Task details:
Your output should be the lines from the one with "Toggle the MIX MISSION setting" through the last line of the records below, exactly as written, minus the pictures.

Source data START

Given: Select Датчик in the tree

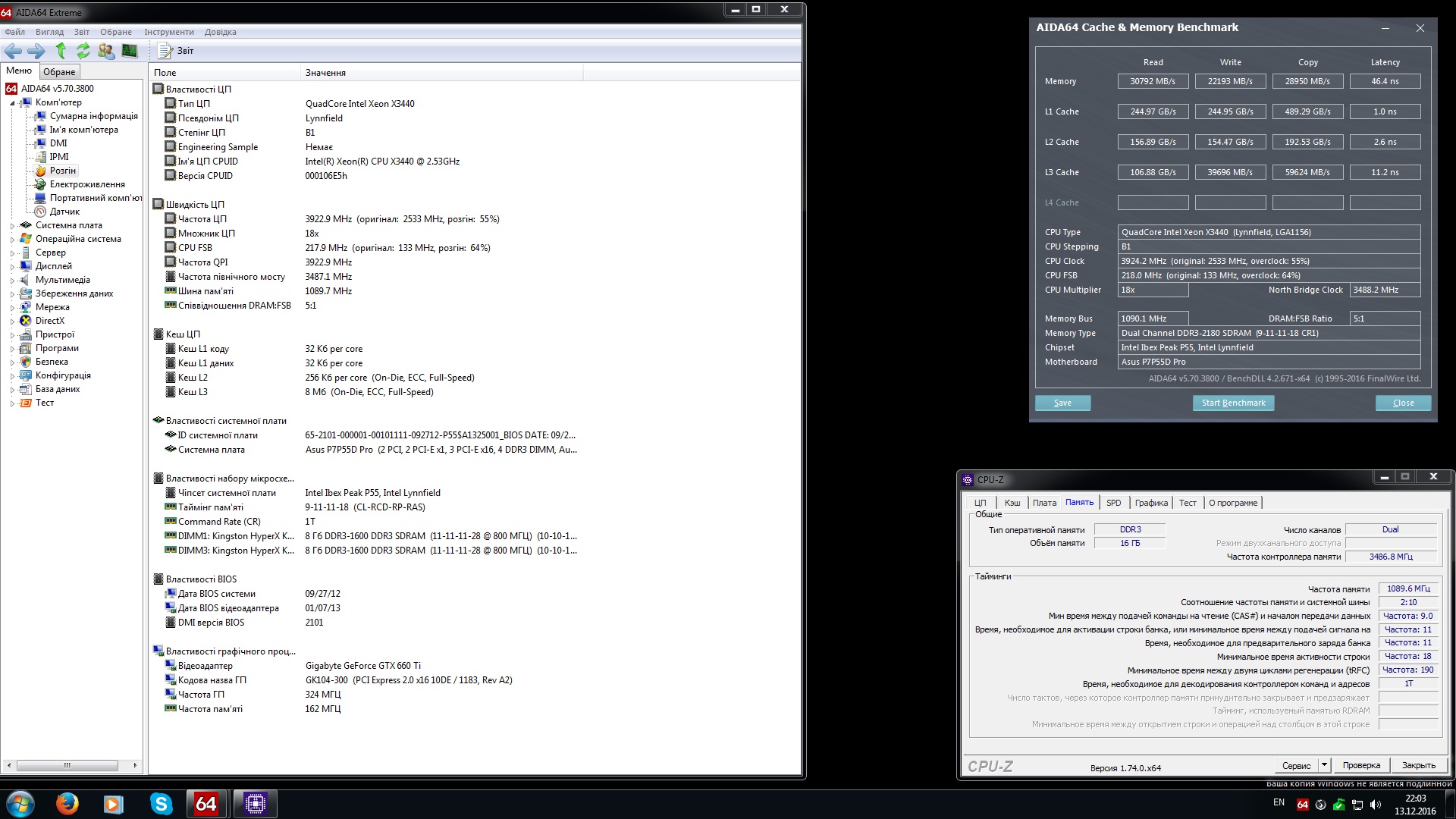Looking at the screenshot, I should [x=64, y=212].
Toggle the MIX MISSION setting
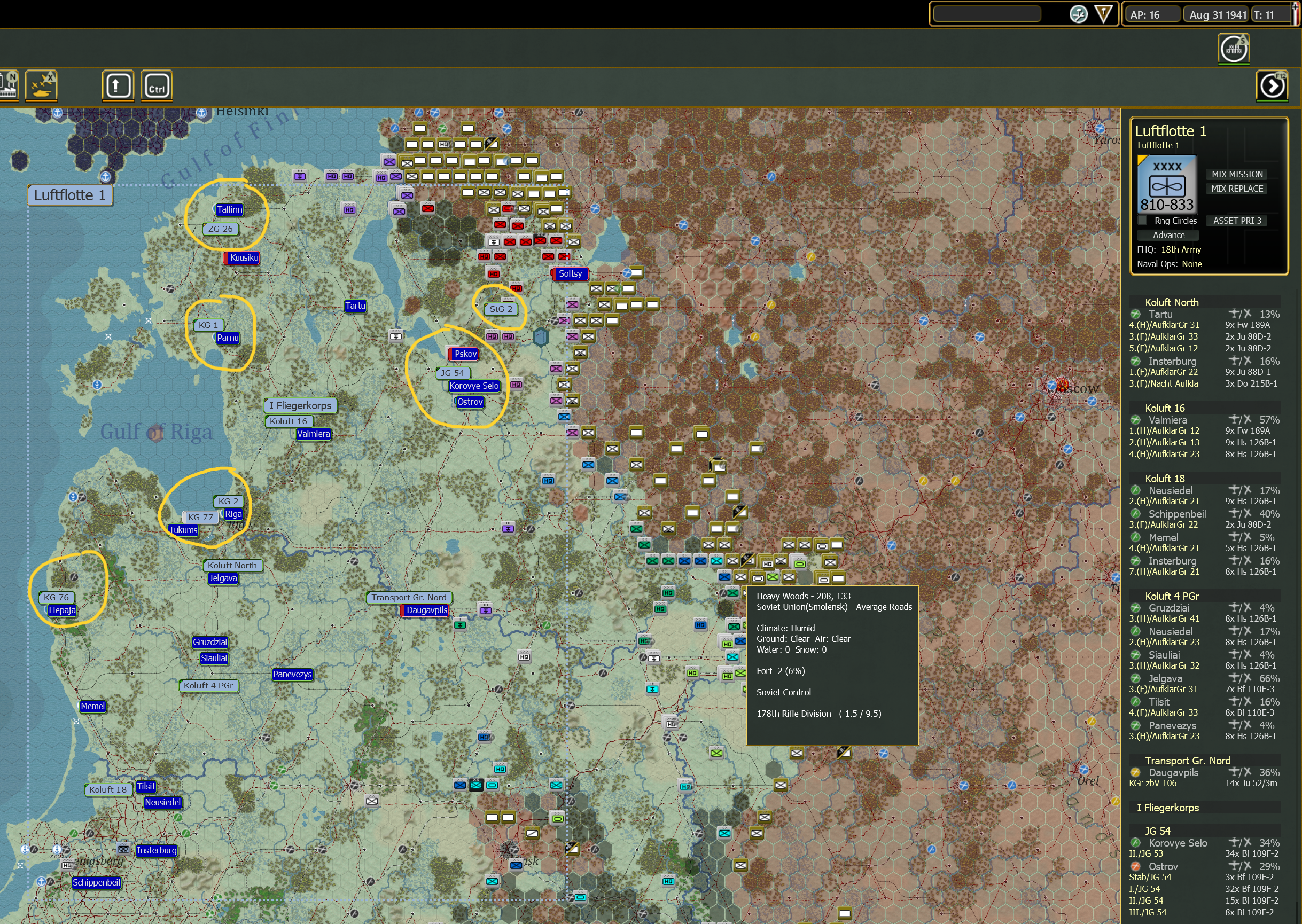The height and width of the screenshot is (924, 1302). click(x=1237, y=174)
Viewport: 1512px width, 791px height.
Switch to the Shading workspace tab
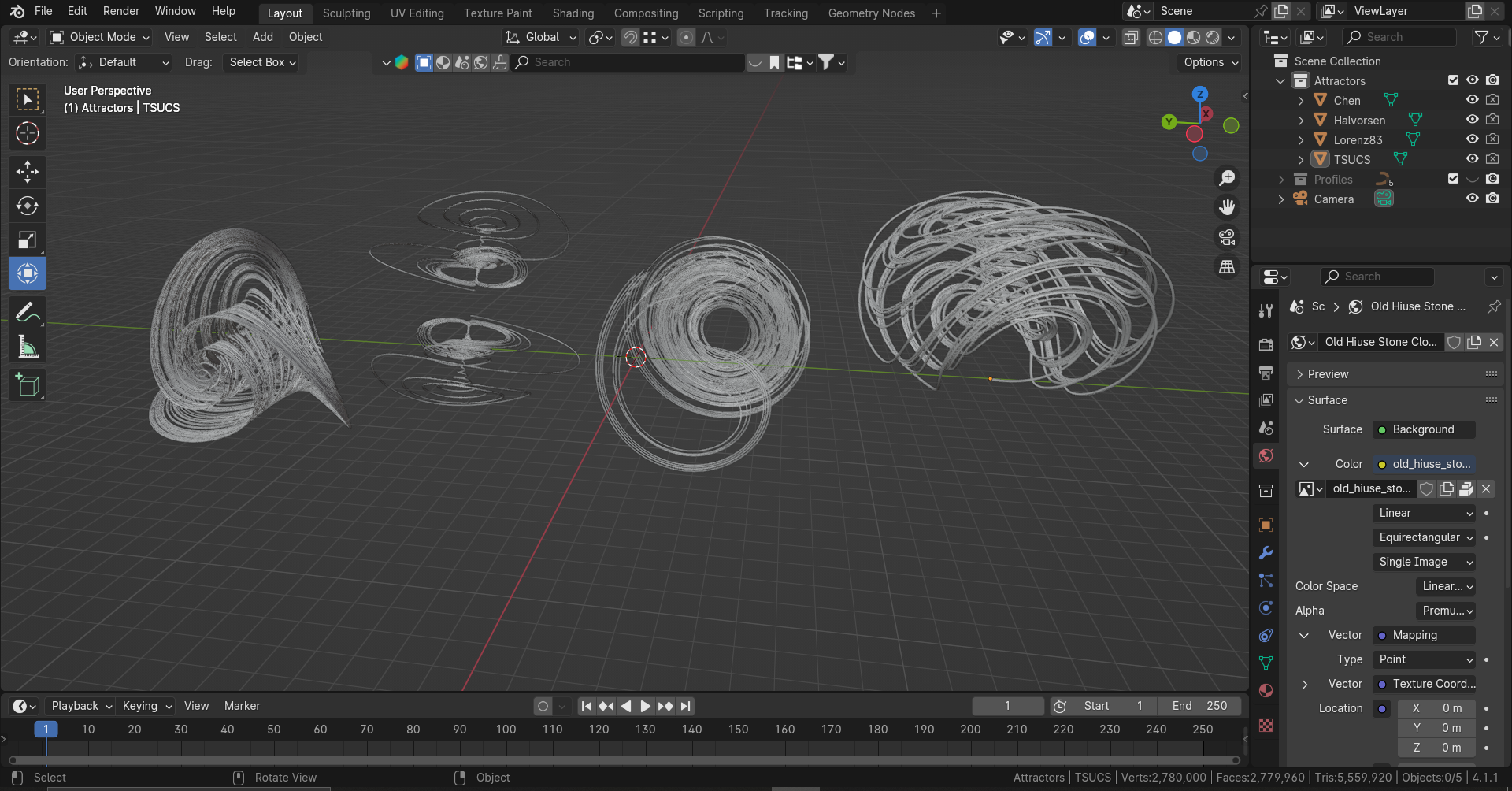tap(573, 13)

Source data END

Final answer:
Toggle the MIX MISSION setting
The height and width of the screenshot is (924, 1302). click(x=1237, y=174)
Viewport: 1512px width, 791px height.
Switch to the Shading workspace tab
tap(573, 13)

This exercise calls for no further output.